As a metabolizing enzyme, GSTP1 has been extensively investigated in the activation and detoxification of procarcinogens in tobacco smoke [14, 29]. As expected, we observed a close relationship between GSTP1 rs4147581 variant and smoking behavior in HCC patients. Further stratification by smoking quantity, our findings supported a protective role of rs4147581 mutant allele in non-smoking patients. It is of interest to note that carriers of rs4147581 mutant allele who had prolonged survival time were more susceptible to smoking exposure. All these observations indicated that patients who carried the rs4147581 mutant allele might benefit from smoking cessation, which may guide those patients to make a wise decision.

Several possible limitations should be acknowledged. First, our findings in Han Chinese may not be generalizable to other ethnic or racial groups.
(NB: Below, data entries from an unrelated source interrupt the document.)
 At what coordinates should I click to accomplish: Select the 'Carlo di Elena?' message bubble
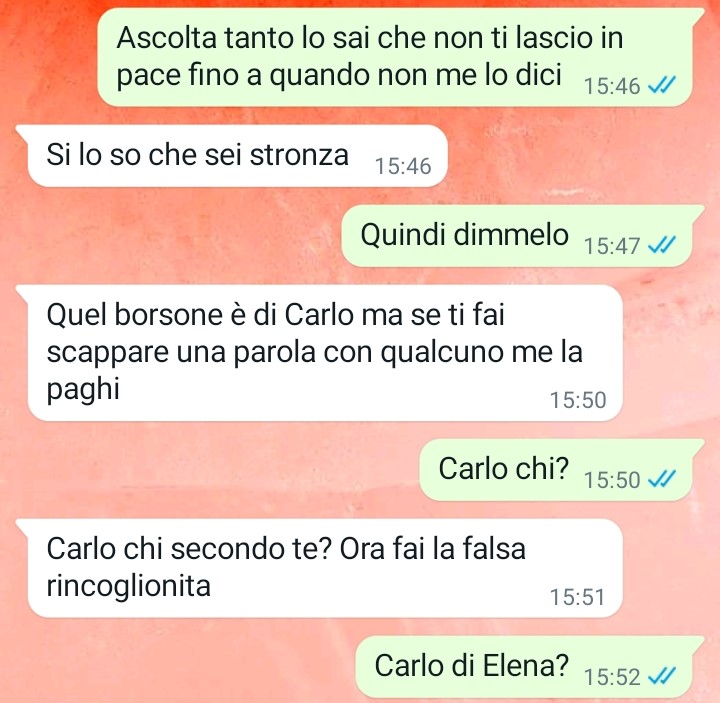tap(530, 667)
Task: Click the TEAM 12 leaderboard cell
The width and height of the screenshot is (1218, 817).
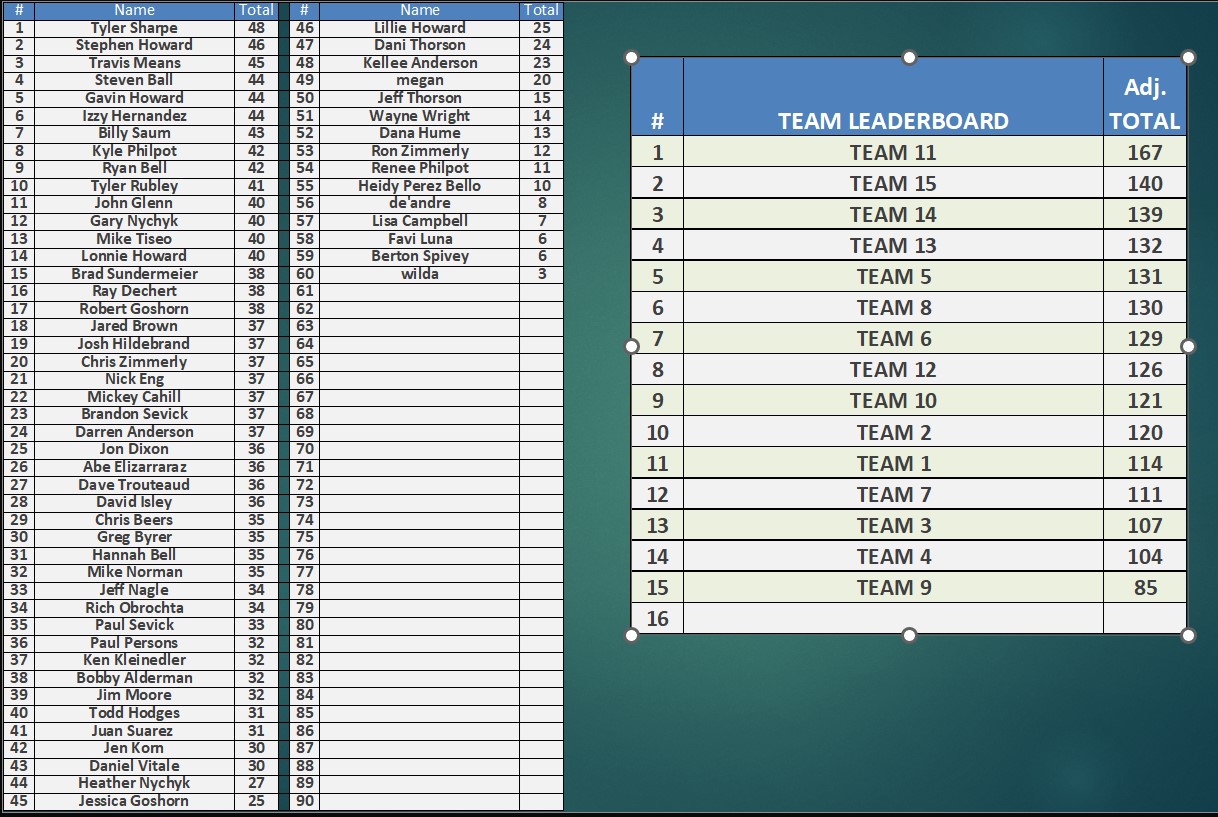Action: point(893,370)
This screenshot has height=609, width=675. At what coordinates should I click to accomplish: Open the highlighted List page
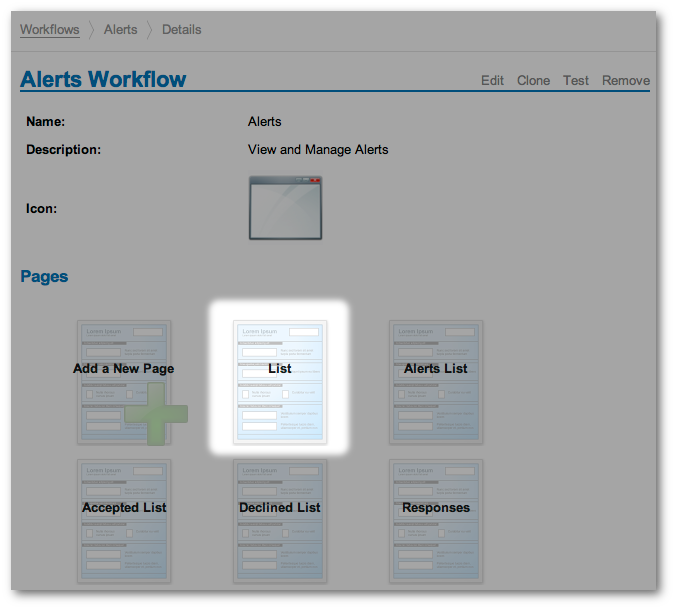pos(279,381)
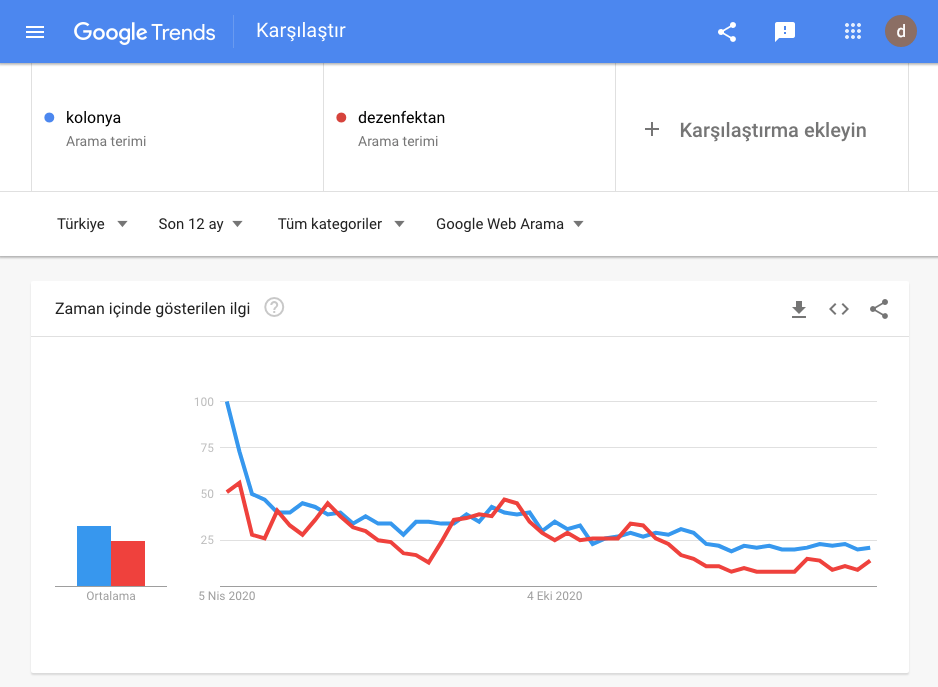Get the embed code for chart

click(x=839, y=309)
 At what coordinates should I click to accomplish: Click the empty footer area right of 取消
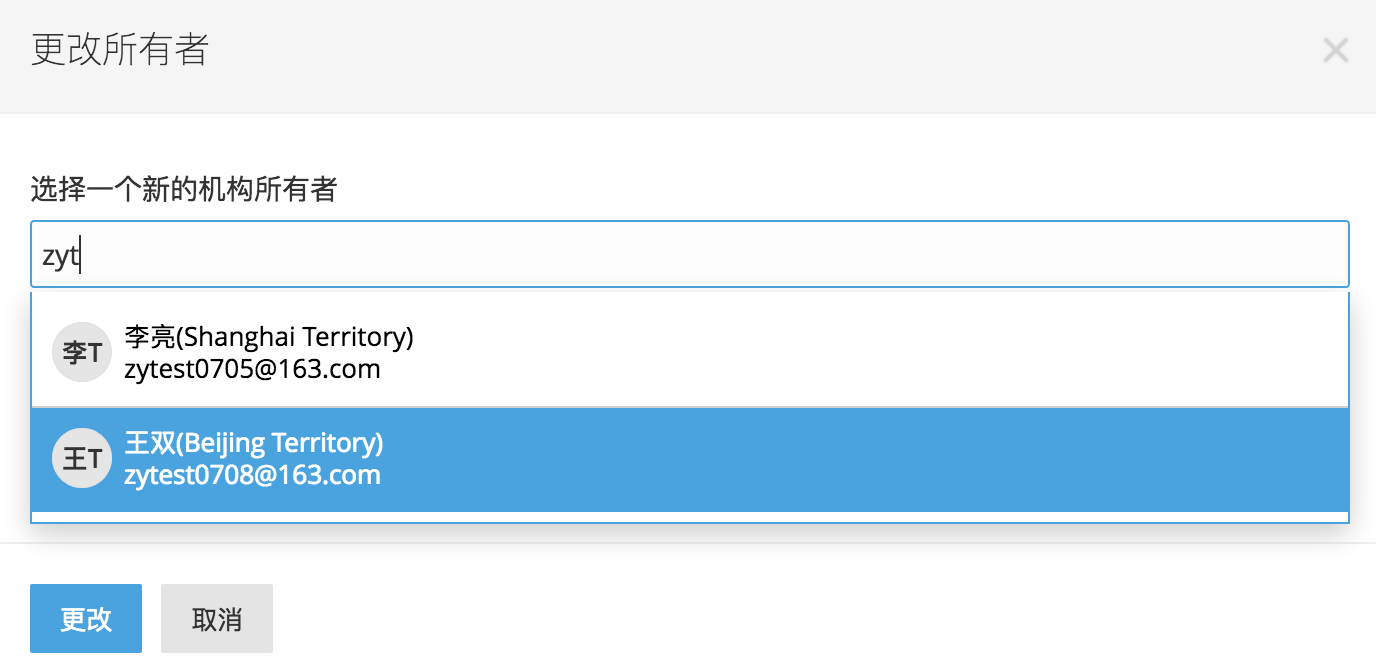tap(800, 619)
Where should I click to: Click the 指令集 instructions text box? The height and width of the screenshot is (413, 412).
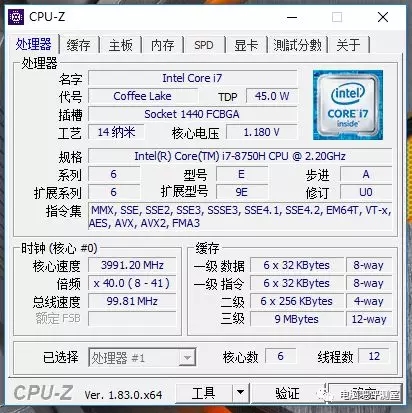[x=240, y=216]
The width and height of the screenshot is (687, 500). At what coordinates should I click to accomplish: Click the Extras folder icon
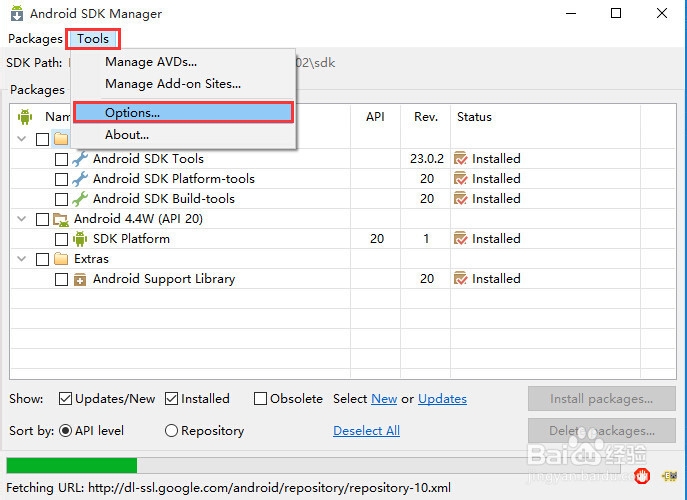[61, 259]
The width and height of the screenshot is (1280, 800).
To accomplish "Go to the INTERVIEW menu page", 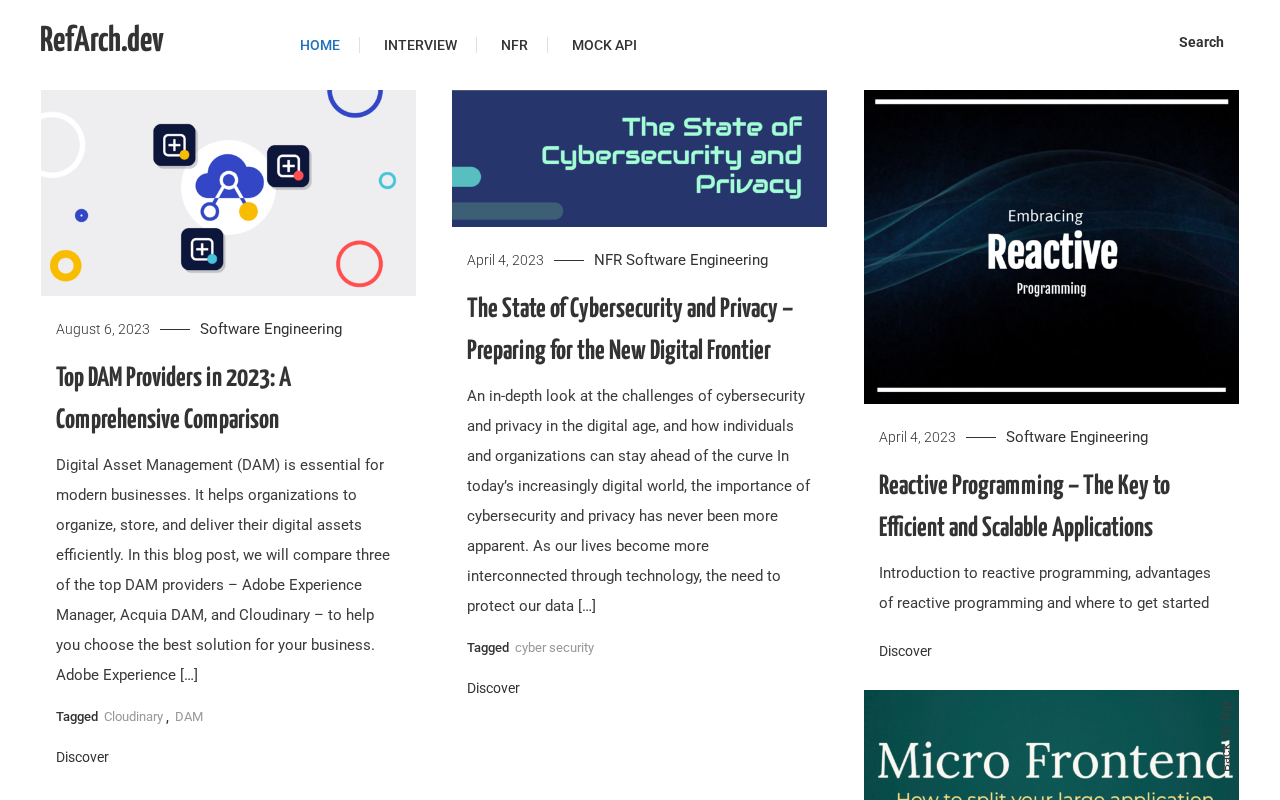I will tap(420, 45).
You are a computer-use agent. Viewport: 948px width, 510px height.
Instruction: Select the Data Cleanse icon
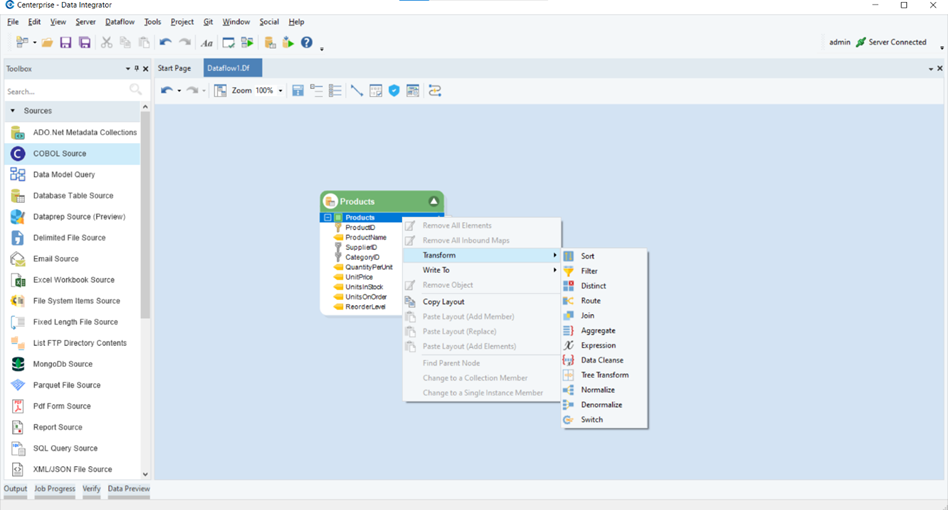click(x=569, y=360)

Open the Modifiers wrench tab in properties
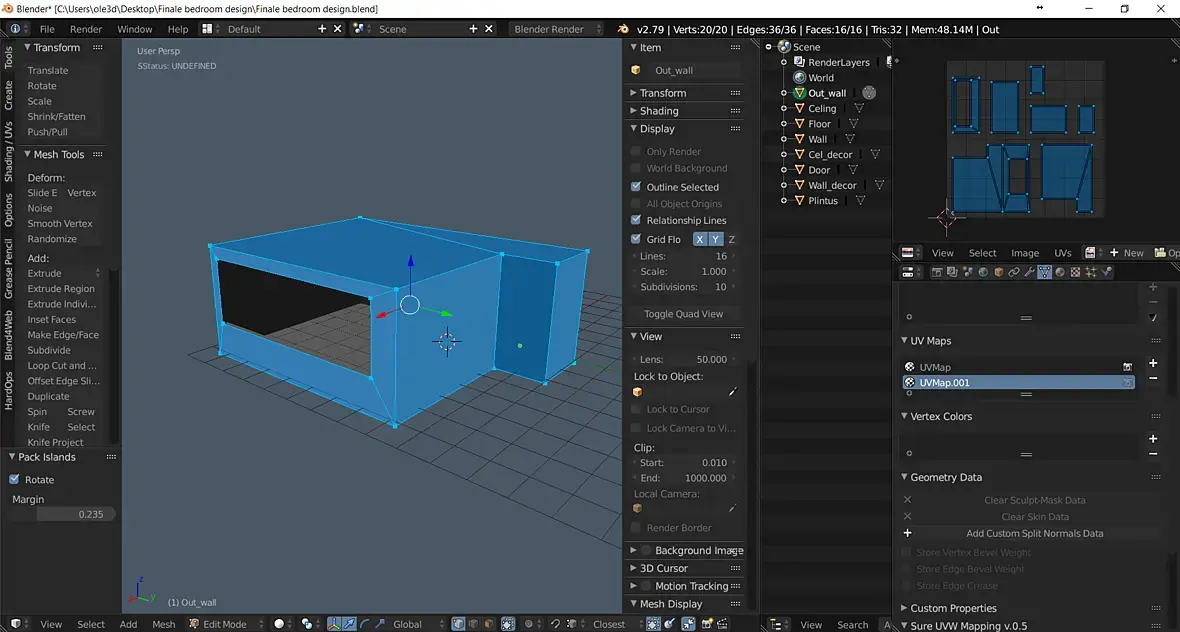1028,272
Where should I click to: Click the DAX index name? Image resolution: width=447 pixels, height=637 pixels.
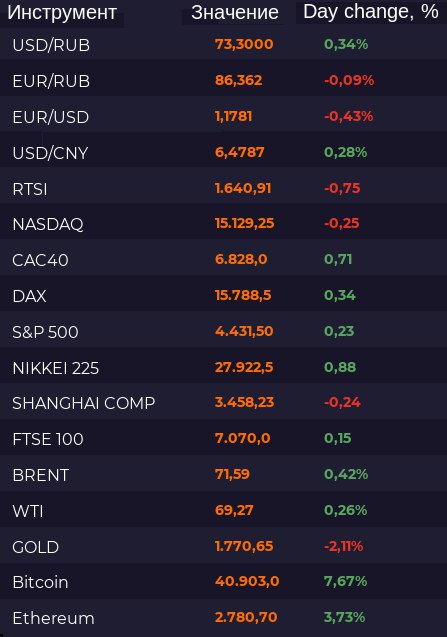(x=29, y=296)
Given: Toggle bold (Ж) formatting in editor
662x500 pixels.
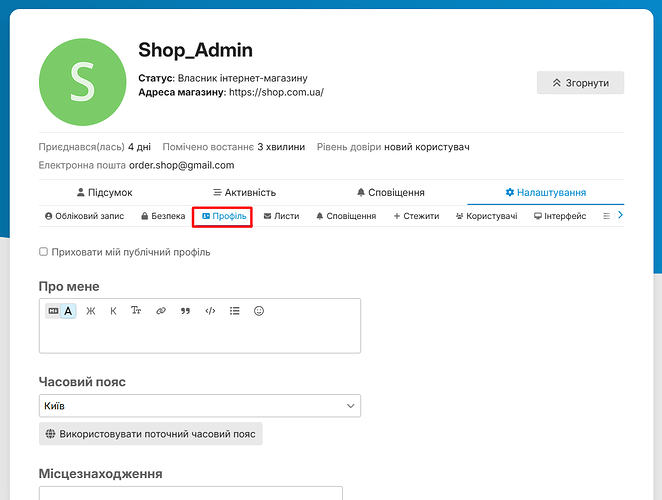Looking at the screenshot, I should pos(90,311).
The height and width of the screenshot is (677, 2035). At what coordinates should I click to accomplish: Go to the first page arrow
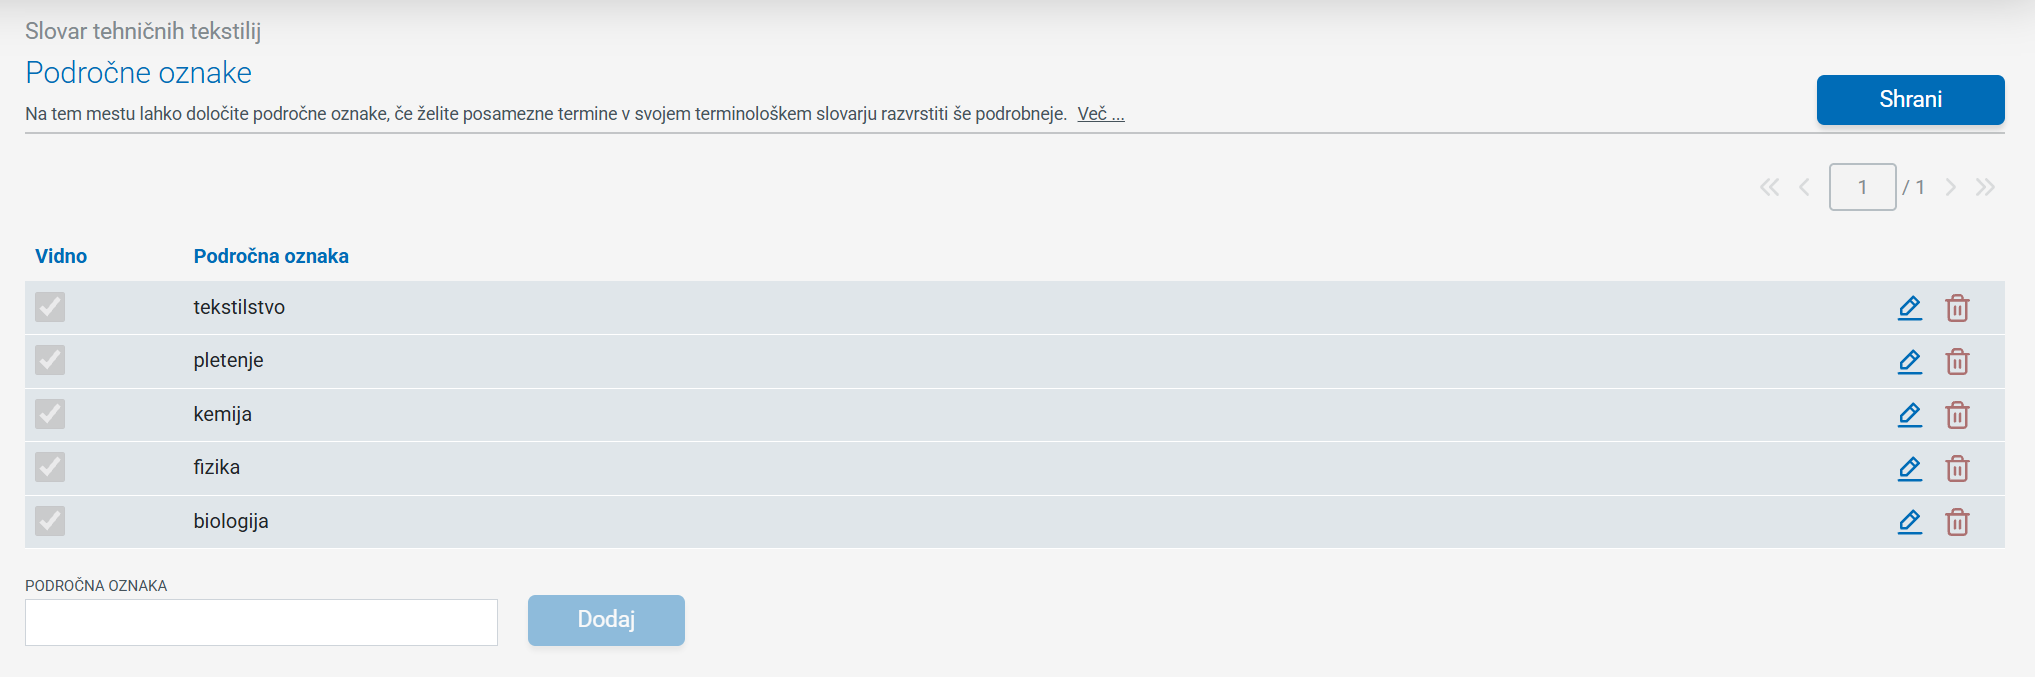coord(1769,187)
Second, the moderate sample size after stratification precluded further interaction explorations between GSTP1 genetic alterations and environmental risk factors. Third, our study presents limited evidence for revealing the functional mechanism of GSTP1 polymorphism, which needs further investigation in future experimental studies.

In conclusion, we demonstrate the first epidemiological evidence supporting a contributory role of GSTP1 rs4147581 polymorphism in predicting HCC prognosis in a large cohort. If validated, this polymorphism may potentially serve as a simple non-invasive predictive biomarker for clinical outcome of HCC in the future.